To do
Copy the records below exactly.

Listed entries
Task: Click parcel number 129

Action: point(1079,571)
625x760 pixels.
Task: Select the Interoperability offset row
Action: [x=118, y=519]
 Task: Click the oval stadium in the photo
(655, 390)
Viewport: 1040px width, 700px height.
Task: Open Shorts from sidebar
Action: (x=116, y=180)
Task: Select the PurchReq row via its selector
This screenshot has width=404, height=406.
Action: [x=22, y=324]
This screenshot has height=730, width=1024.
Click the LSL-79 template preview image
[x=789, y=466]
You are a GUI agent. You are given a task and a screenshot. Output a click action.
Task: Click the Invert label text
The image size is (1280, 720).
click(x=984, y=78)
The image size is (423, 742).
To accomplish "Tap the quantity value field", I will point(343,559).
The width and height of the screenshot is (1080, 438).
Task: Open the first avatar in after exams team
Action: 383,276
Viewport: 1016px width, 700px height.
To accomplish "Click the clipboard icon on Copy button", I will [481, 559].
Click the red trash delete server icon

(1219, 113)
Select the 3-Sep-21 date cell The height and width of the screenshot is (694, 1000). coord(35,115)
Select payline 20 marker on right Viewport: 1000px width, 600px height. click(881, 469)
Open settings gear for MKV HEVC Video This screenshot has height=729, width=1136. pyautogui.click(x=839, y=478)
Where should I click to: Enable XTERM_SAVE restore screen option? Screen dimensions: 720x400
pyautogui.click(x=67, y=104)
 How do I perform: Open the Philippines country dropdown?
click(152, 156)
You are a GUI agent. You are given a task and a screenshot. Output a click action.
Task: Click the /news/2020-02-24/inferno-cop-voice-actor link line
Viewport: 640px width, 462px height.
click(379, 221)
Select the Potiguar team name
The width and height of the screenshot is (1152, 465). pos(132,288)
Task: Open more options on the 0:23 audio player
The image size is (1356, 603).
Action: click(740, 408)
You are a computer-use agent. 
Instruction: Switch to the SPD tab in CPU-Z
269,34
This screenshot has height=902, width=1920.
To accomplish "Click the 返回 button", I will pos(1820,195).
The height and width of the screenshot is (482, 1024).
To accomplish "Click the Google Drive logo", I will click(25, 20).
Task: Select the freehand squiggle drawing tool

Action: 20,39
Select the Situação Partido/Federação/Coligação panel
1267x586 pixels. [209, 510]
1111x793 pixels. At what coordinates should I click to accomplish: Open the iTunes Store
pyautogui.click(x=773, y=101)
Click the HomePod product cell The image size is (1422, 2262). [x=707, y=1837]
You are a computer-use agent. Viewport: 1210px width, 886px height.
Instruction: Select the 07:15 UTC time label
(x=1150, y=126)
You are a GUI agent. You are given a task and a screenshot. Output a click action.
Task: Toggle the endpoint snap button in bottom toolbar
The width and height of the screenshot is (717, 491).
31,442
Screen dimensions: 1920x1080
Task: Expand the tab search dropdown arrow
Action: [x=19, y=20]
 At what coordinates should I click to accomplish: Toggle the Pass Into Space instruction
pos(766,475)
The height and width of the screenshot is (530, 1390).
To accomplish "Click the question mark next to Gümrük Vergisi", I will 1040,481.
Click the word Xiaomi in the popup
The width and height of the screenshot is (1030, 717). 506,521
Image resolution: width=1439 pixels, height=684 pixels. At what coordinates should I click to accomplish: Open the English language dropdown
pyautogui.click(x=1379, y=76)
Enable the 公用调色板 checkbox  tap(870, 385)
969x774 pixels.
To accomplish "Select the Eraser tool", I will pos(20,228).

Solved problem
Task: Click parcel number 129

Action: point(1079,571)
625x760 pixels.
Task: Select the Interoperability offset row
Action: [x=118, y=519]
 Task: Click the oval stadium in the photo
(655, 390)
Viewport: 1040px width, 700px height.
Task: Open Shorts from sidebar
Action: (x=116, y=180)
Task: Select the PurchReq row via its selector
This screenshot has width=404, height=406.
Action: [x=22, y=324]
This screenshot has height=730, width=1024.
Click the LSL-79 template preview image
[x=789, y=466]
You are a GUI agent. You are given a task and a screenshot. Output a click action.
Task: Click the Invert label text
The image size is (1280, 720).
click(x=984, y=78)
The image size is (423, 742).
To accomplish "Tap the quantity value field", I will point(343,559).
The width and height of the screenshot is (1080, 438).
Task: Open the first avatar in after exams team
Action: 383,276
Viewport: 1016px width, 700px height.
To accomplish "Click the clipboard icon on Copy button", I will [481, 559].
Click the red trash delete server icon

(1219, 113)
Select the 3-Sep-21 date cell The height and width of the screenshot is (694, 1000). coord(35,115)
Select payline 20 marker on right Viewport: 1000px width, 600px height. click(881, 469)
Open settings gear for MKV HEVC Video This screenshot has height=729, width=1136. pyautogui.click(x=839, y=478)
Where should I click to: Enable XTERM_SAVE restore screen option? Screen dimensions: 720x400
pyautogui.click(x=67, y=104)
 How do I perform: Open the Philippines country dropdown?
click(152, 156)
You are a GUI agent. You are given a task and a screenshot. Output a click action.
Task: Click the /news/2020-02-24/inferno-cop-voice-actor link line
Viewport: 640px width, 462px height.
click(379, 221)
Select the Potiguar team name
The width and height of the screenshot is (1152, 465). pos(132,288)
Task: Open more options on the 0:23 audio player
The image size is (1356, 603).
Action: click(740, 408)
You are a computer-use agent. 
Instruction: Switch to the SPD tab in CPU-Z
269,34
This screenshot has height=902, width=1920.
To accomplish "Click the 返回 button", I will pos(1820,195).
The height and width of the screenshot is (482, 1024).
To accomplish "Click the Google Drive logo", I will click(25, 20).
Task: Select the freehand squiggle drawing tool

Action: 20,39
Select the Situação Partido/Federação/Coligação panel
1267x586 pixels. [209, 510]
1111x793 pixels. At what coordinates should I click to accomplish: Open the iTunes Store
pyautogui.click(x=773, y=101)
Click the HomePod product cell The image size is (1422, 2262). [x=707, y=1837]
You are a computer-use agent. Viewport: 1210px width, 886px height.
Instruction: Select the 07:15 UTC time label
(x=1150, y=126)
You are a GUI agent. You are given a task and a screenshot. Output a click action.
Task: Toggle the endpoint snap button in bottom toolbar
The width and height of the screenshot is (717, 491).
31,442
Screen dimensions: 1920x1080
Task: Expand the tab search dropdown arrow
Action: [x=19, y=20]
 At what coordinates should I click to accomplish: Toggle the Pass Into Space instruction
pos(766,475)
The height and width of the screenshot is (530, 1390).
To accomplish "Click the question mark next to Gümrük Vergisi", I will 1040,481.
Click the word Xiaomi in the popup
The width and height of the screenshot is (1030, 717). 506,521
Image resolution: width=1439 pixels, height=684 pixels. At what coordinates should I click to accomplish: Open the English language dropdown
pyautogui.click(x=1379, y=76)
Enable the 公用调色板 checkbox  tap(870, 385)
969x774 pixels.
To accomplish "Select the Eraser tool", I will pos(20,228).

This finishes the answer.